Extra Extra: Anklage gegen Richter wegen Rechtsbeugung erhoben
Halle/MZ. - Seit fast sieben Jahren möchte Kazim Görgülü nur eins: seinem bei Pflegeeltern in Sachsen-Anhalt lebenden Sohn Christopher ein richtiger Vater sein. Doch im endlosen Streit um das Sorge- und Umgangsrecht für sein Kind scheiterte Görgülü stets an einer Instanz: dem 14. Senat am Oberlandesgericht (OLG) Naumburg (die MZ berichtete). Er verwehrte dem im sächsischen Krostitz wohnenden Türken, was ihm das Amtsgericht Wittenberg, der Europäische Menschenrechtsgerichtshof und das Bundesverfassungsgericht schon längst zugesprochen hatte: sein Elternrecht.
Bis fünf Jahre Haft
Dafür müssen sich nun die Richter Dieter D., Michael K. und Georg M. wahrscheinlich selbst vor Gericht verantworten. Denn die Generalstaatsanwaltschaft Sachsen-Anhalts hat sie jetzt beim Landgericht Halle wegen Rechtsbeugung verklagt. Auslöser war eine anonyme Anzeige, der sich Görgülü angeschlossen hatte. Von Rechtsbeugung ist die Rede, wenn ein schwerwiegender und vorsätzlicher Verstoß gegen die Rechtsordnung vorliegt. Bei einer Verurteilung drohen ein bis fünf Jahre Haft. "Die Anklage ist bei uns eingegangen und wird den Beschuldigten zur Stellungnahme zugestellt", bestätigte eine Sprecherin des Landgerichtes Halle. Danach entscheide das Gericht, ob die Anklage zugelassen wird. "Es ist daher offen, wann ein Prozess beginnen kann", sagte sie. Da sich die Anklage auf ein nichtöffentliches Familienverfahren beziehe, wollte das OLG Naumburg "inhaltlich nicht Stellung dazu beziehen". Das OLG vertraue aber darauf, "dass die erhobenen Vorwürfe in einem rechtsstaatlichen Verfahren geprüft werden", hieß es in einer Pressemitteilung.

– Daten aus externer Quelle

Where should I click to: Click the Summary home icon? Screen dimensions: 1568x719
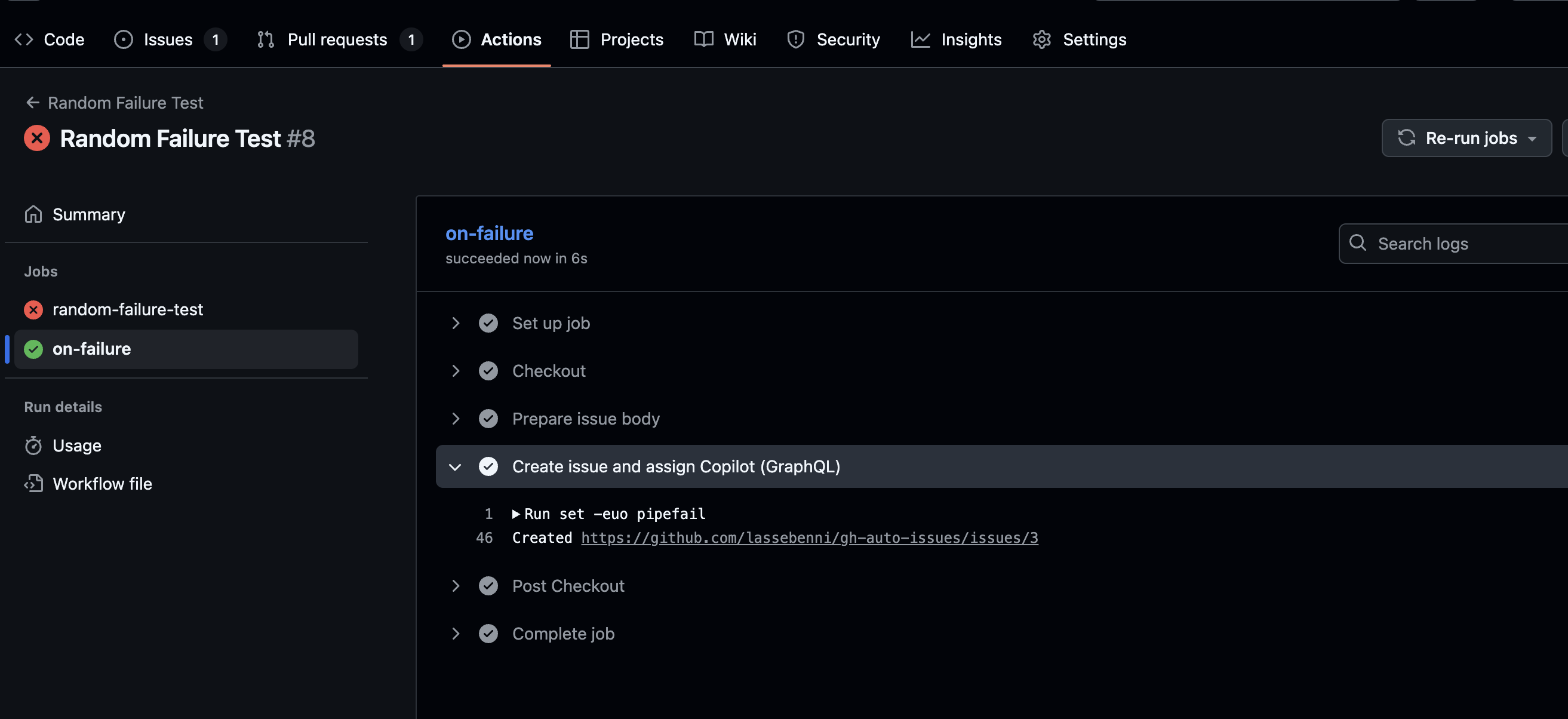point(33,214)
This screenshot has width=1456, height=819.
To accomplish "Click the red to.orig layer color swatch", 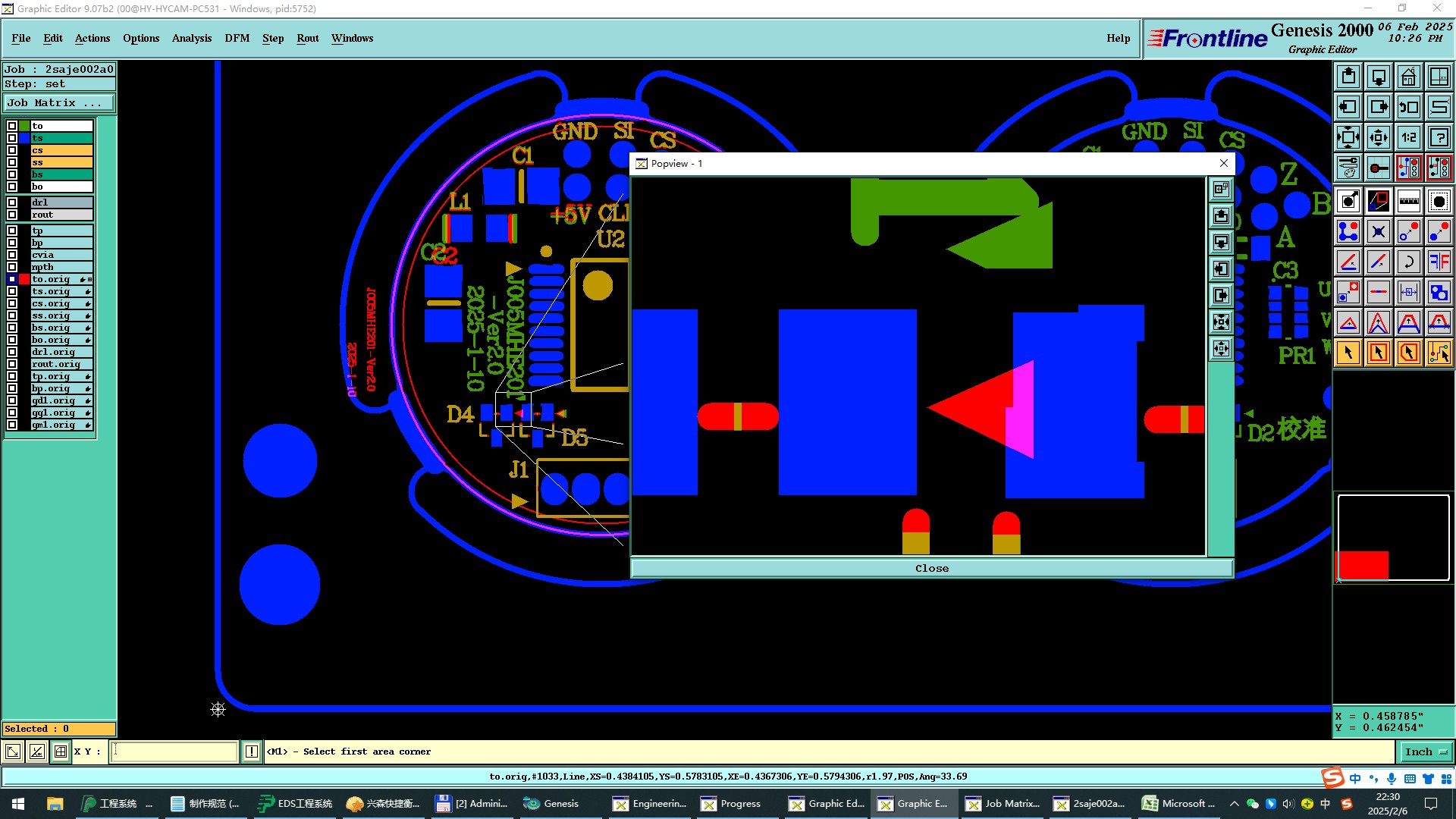I will (x=24, y=279).
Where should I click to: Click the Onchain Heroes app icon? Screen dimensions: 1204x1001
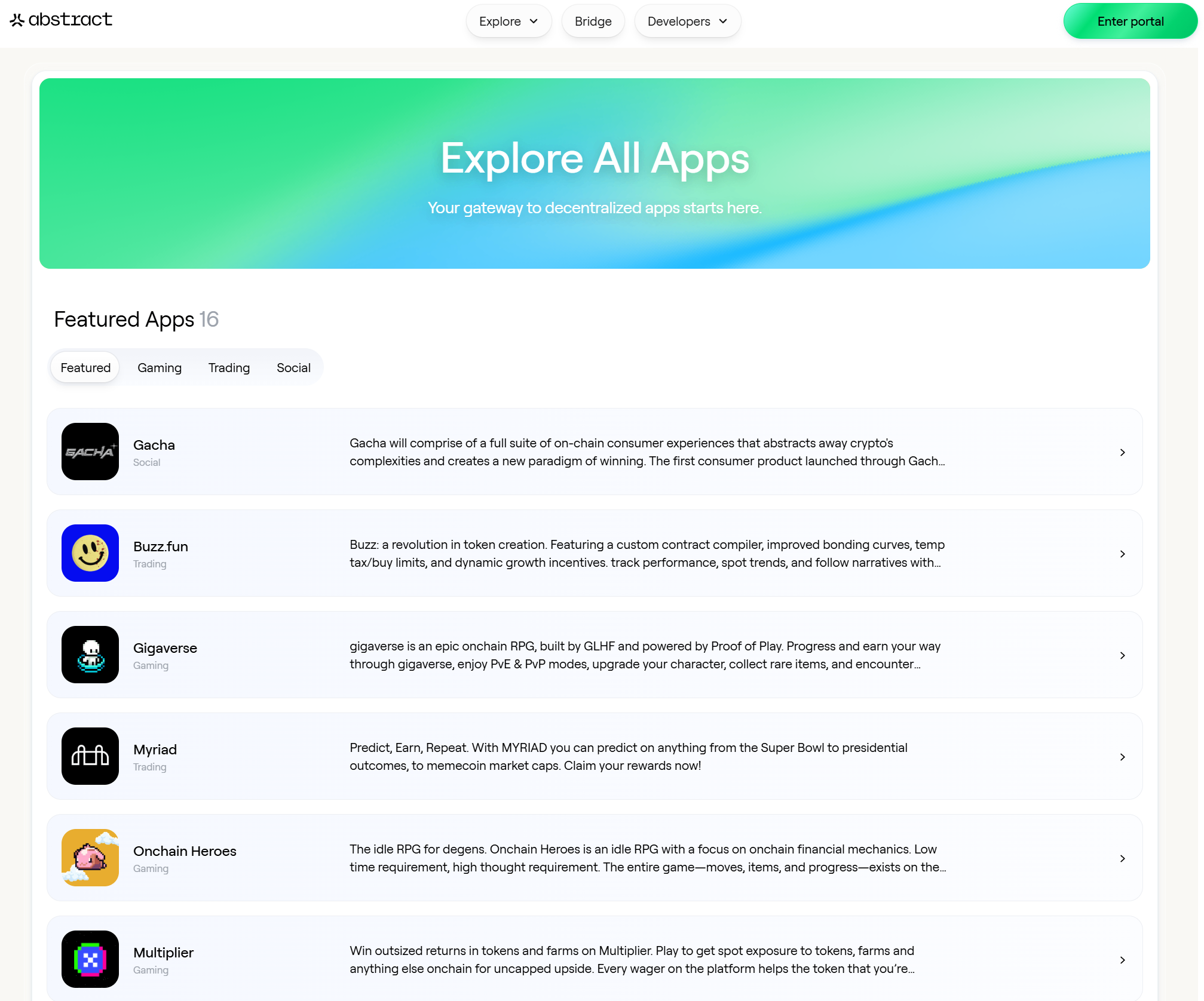pos(90,858)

"Ich freue mich, dass nun endlich etwas passiert", sagte Görgülü, dessen Sohn ohne sein Wissen von seiner einstigen Lebensgefährtin kurz nach der Geburt zur Adoption freigegeben worden war. Hintergrund der Anzeige ist ein Urteil des Amtsgerichts Wittenberg vom 19. März 2004, das dem Bauunternehmer Görgülü das Sorgerecht zugesprochen hatte. Dagegen hatten unter anderem die Pflegeeltern und das Jugendamt Wittenberg Beschwerde eingelegt und schließlich von den drei Richtern Recht bekommen. Das Bundesverfassungsgericht hatte dieses Urteil jedoch außer Kraft gesetzt, was die OLG-Richter ignorierten. Das Bundesverfassungsgericht wertete das als Richterwillkür.
"Verfahren verschleppt"
Derzeit befasst sich ein anderer Senat des Oberlandesgerichts mit dem Fall Görgülü. Eine Entscheidung sei aber noch nicht gefallen, sagte ein Sprecher am Donnerstag auf Anfrage. Görgülü nannte es "unerträglich", dass das OLG noch immer nicht geurteilt habe und warf dem Gericht "Verschleppung des Verfahrens" vor.